* TASK ITEM
Could you return every record below exactly as it is written?
::: LISTED RECORDS
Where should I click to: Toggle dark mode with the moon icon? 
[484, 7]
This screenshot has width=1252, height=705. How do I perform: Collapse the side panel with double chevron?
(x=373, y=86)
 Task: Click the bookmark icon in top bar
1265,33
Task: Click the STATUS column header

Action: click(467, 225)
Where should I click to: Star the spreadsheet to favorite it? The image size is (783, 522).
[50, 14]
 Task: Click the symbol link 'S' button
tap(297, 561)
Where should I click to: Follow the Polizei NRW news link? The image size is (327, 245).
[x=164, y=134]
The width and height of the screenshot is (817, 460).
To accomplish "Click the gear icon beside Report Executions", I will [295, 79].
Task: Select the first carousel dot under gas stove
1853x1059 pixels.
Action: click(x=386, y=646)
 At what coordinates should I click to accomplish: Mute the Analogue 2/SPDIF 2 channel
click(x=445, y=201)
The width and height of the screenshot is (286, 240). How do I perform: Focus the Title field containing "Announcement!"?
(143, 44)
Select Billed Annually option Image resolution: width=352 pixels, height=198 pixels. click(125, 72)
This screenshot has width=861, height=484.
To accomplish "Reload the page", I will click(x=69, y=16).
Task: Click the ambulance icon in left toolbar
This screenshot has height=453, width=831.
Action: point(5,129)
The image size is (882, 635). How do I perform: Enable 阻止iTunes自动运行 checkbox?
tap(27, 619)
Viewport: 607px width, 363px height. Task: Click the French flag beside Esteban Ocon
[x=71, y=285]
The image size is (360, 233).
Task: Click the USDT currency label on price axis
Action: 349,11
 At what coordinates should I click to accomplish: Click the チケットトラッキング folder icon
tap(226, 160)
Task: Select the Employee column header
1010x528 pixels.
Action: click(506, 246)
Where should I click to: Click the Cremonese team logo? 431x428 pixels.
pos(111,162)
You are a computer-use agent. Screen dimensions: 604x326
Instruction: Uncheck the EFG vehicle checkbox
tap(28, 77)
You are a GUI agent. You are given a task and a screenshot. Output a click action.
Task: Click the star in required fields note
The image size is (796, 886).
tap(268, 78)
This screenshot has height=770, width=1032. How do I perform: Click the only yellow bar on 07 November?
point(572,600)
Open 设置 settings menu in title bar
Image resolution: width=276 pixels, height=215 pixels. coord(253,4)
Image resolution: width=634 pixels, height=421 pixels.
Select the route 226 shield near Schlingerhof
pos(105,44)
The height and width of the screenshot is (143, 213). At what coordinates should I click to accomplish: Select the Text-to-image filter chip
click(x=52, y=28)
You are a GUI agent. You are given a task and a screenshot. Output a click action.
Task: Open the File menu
::::::
* WRITTEN SOLUTION
Where should I click to: Toggle dark mode with the moon icon? 
[484, 7]
This screenshot has width=1252, height=705. How do I perform: Collapse the side panel with double chevron?
(x=373, y=86)
 Task: Click the bookmark icon in top bar
1265,33
Task: Click the STATUS column header

Action: click(467, 225)
Where should I click to: Star the spreadsheet to favorite it? The image size is (783, 522).
[50, 14]
 Task: Click the symbol link 'S' button
tap(297, 561)
Where should I click to: Follow the Polizei NRW news link? The image size is (327, 245).
[x=164, y=134]
The width and height of the screenshot is (817, 460).
To accomplish "Click the gear icon beside Report Executions", I will [295, 79].
Task: Select the first carousel dot under gas stove
1853x1059 pixels.
Action: click(x=386, y=646)
 At what coordinates should I click to accomplish: Mute the Analogue 2/SPDIF 2 channel
click(x=445, y=201)
The width and height of the screenshot is (286, 240). How do I perform: Focus the Title field containing "Announcement!"?
(143, 44)
Select Billed Annually option Image resolution: width=352 pixels, height=198 pixels. click(125, 72)
This screenshot has width=861, height=484.
To accomplish "Reload the page", I will click(x=69, y=16).
Task: Click the ambulance icon in left toolbar
This screenshot has height=453, width=831.
Action: point(5,129)
The image size is (882, 635). How do I perform: Enable 阻止iTunes自动运行 checkbox?
tap(27, 619)
Viewport: 607px width, 363px height. Task: Click the French flag beside Esteban Ocon
[x=71, y=285]
The image size is (360, 233).
Task: Click the USDT currency label on price axis
Action: 349,11
 At what coordinates should I click to accomplish: Click the チケットトラッキング folder icon
tap(226, 160)
Task: Select the Employee column header
1010x528 pixels.
Action: click(506, 246)
Where should I click to: Click the Cremonese team logo? 431x428 pixels.
pos(111,162)
You are a computer-use agent. Screen dimensions: 604x326
Instruction: Uncheck the EFG vehicle checkbox
tap(28, 77)
You are a GUI agent. You are given a task and a screenshot. Output a click action.
Task: Click the star in required fields note
The image size is (796, 886).
tap(268, 78)
This screenshot has height=770, width=1032. How do I perform: Click the only yellow bar on 07 November?
point(572,600)
Open 设置 settings menu in title bar
Image resolution: width=276 pixels, height=215 pixels. coord(253,4)
Image resolution: width=634 pixels, height=421 pixels.
Select the route 226 shield near Schlingerhof
pos(105,44)
The height and width of the screenshot is (143, 213). At what coordinates should I click to accomplish: Select the Text-to-image filter chip
click(x=52, y=28)
You are a GUI agent. You are given a task and a screenshot. Output a click action.
Task: Open the File menu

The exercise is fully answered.